## Material for the task
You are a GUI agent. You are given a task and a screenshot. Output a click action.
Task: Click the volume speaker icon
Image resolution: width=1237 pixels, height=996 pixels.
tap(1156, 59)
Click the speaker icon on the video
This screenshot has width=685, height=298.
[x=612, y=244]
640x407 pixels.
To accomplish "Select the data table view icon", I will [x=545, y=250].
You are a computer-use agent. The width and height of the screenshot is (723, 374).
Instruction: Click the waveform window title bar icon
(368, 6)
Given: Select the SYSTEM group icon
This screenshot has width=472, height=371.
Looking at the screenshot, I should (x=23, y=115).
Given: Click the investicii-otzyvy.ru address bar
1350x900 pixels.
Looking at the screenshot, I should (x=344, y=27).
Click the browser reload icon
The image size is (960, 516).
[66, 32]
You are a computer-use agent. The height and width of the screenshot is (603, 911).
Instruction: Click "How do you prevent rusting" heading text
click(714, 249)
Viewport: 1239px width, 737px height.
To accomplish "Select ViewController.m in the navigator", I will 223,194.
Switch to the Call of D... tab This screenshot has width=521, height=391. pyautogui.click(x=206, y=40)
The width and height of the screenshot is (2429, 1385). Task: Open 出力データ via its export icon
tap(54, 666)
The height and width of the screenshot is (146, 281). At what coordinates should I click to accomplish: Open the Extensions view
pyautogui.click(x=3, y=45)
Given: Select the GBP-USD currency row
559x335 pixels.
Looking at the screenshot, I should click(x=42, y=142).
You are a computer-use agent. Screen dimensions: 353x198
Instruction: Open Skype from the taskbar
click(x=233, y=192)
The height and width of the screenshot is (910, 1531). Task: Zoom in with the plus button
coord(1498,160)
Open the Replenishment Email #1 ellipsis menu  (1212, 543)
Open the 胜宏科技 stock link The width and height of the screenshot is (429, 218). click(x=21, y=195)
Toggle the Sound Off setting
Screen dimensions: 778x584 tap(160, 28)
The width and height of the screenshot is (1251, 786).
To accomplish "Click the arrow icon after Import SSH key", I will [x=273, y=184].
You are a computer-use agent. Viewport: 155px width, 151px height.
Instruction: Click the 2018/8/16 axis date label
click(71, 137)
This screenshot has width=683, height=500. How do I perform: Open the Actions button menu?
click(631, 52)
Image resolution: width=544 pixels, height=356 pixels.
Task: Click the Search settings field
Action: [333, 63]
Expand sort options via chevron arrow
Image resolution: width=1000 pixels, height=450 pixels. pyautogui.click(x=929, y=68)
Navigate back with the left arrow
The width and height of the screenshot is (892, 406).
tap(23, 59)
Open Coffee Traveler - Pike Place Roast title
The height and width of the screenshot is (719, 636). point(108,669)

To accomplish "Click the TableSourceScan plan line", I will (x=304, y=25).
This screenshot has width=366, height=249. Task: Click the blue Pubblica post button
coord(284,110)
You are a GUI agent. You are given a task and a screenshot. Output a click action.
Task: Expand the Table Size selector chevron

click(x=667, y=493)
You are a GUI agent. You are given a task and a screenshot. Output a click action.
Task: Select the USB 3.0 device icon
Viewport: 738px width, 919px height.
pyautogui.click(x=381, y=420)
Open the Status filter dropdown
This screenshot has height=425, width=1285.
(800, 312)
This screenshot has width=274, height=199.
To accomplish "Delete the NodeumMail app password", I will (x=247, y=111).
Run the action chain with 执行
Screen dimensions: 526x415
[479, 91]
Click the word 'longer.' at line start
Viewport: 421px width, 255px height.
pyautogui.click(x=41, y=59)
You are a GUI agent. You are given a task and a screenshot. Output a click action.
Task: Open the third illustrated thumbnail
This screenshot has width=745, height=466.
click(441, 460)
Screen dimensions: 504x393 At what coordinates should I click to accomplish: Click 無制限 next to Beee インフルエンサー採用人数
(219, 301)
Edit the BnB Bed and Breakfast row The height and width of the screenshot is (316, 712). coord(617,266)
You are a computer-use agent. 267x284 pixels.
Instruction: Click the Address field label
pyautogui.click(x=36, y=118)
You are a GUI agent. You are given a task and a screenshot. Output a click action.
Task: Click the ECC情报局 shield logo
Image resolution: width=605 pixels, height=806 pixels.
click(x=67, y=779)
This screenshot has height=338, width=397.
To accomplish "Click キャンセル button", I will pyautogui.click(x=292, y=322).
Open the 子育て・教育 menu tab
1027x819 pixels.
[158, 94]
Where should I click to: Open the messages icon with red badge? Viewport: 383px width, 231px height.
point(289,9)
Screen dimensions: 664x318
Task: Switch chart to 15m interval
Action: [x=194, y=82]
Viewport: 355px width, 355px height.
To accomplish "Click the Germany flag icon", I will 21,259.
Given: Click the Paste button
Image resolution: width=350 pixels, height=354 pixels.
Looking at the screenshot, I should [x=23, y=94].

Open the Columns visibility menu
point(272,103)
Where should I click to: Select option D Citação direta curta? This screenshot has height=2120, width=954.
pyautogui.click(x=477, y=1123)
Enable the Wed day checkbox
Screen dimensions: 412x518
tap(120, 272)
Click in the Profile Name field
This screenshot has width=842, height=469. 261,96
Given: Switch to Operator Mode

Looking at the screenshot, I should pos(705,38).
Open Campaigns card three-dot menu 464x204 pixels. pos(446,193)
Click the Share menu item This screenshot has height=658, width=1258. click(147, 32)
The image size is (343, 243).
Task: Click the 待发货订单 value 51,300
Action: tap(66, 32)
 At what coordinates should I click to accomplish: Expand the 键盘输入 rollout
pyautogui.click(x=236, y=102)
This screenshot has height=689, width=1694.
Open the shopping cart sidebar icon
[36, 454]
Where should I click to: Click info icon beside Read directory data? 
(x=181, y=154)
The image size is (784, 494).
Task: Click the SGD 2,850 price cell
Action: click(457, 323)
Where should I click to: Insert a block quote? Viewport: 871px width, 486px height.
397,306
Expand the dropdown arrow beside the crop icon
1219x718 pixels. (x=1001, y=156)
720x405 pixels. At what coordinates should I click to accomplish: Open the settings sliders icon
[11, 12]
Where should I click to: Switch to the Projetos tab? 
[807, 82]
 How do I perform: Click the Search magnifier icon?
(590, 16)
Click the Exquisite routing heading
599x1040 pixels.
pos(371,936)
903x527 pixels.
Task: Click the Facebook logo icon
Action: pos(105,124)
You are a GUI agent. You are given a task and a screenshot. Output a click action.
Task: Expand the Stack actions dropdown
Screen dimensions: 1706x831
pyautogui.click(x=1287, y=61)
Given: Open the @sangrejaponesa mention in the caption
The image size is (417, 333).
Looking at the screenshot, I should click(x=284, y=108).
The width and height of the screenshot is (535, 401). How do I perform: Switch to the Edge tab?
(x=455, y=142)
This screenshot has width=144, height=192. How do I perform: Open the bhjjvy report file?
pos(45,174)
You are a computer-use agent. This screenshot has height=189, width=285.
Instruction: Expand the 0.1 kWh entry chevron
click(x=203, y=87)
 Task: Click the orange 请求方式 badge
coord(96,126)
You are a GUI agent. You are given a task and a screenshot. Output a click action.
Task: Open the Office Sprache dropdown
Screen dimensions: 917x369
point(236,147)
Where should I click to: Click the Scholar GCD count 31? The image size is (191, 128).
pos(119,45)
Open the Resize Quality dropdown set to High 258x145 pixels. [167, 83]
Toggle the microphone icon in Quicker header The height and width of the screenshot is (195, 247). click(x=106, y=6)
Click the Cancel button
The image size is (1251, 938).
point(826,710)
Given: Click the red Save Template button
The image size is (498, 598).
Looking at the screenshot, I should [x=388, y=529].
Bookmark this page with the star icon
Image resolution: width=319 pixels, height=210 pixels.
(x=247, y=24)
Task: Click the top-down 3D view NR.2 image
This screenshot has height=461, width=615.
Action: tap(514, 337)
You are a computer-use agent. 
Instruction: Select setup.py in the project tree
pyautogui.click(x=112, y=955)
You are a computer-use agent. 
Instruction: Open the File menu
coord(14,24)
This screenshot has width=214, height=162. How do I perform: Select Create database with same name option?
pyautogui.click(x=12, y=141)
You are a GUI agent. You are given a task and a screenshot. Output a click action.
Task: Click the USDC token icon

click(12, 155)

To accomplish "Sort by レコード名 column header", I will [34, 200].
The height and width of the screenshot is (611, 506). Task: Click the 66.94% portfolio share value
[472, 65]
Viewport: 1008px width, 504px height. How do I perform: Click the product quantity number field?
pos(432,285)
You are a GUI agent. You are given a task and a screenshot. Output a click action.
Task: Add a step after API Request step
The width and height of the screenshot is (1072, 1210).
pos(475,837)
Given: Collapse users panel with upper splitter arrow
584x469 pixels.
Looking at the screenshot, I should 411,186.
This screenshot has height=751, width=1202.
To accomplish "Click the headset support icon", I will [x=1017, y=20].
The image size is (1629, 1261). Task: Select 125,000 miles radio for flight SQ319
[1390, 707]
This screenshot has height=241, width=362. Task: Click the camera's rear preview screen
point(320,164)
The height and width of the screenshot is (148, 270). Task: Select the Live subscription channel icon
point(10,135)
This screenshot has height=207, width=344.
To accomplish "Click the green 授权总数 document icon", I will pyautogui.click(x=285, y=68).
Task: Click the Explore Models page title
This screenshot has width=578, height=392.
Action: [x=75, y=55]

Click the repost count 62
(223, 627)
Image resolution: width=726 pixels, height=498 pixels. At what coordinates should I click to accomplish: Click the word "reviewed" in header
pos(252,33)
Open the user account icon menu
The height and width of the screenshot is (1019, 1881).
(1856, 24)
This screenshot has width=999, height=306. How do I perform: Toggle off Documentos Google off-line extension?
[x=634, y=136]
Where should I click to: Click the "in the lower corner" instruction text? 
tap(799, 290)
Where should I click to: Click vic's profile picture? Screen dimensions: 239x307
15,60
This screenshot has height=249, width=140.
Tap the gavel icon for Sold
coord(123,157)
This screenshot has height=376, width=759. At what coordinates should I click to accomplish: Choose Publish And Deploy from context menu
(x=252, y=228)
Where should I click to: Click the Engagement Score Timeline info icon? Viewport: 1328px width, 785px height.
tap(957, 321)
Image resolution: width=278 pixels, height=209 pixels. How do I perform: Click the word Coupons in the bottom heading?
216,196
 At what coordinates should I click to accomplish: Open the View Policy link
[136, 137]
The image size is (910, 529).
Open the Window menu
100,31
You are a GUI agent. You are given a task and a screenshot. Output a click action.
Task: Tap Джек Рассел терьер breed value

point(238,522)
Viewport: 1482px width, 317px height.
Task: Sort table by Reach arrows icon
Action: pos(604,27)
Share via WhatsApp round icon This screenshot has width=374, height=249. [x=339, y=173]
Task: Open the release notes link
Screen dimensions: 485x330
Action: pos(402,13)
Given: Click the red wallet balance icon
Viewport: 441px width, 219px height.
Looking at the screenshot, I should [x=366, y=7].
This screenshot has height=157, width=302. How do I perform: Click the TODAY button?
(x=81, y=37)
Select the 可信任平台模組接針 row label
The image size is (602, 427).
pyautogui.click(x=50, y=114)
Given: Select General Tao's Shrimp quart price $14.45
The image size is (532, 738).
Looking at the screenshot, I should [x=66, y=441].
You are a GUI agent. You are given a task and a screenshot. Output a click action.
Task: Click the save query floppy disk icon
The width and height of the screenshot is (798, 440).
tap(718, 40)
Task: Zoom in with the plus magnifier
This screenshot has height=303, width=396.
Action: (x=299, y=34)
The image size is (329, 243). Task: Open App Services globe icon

## About this exercise
From the first line of the data above to the line containing "Given: Select the SYSTEM group icon", repeat everything exactly and add nothing.

## Problem solution
You are a GUI agent. You are given a task and a screenshot. Output a click action.
Task: Click the volume speaker icon
Image resolution: width=1237 pixels, height=996 pixels.
tap(1156, 59)
Click the speaker icon on the video
This screenshot has width=685, height=298.
[x=612, y=244]
640x407 pixels.
To accomplish "Select the data table view icon", I will [x=545, y=250].
You are a computer-use agent. The width and height of the screenshot is (723, 374).
Instruction: Click the waveform window title bar icon
(368, 6)
Given: Select the SYSTEM group icon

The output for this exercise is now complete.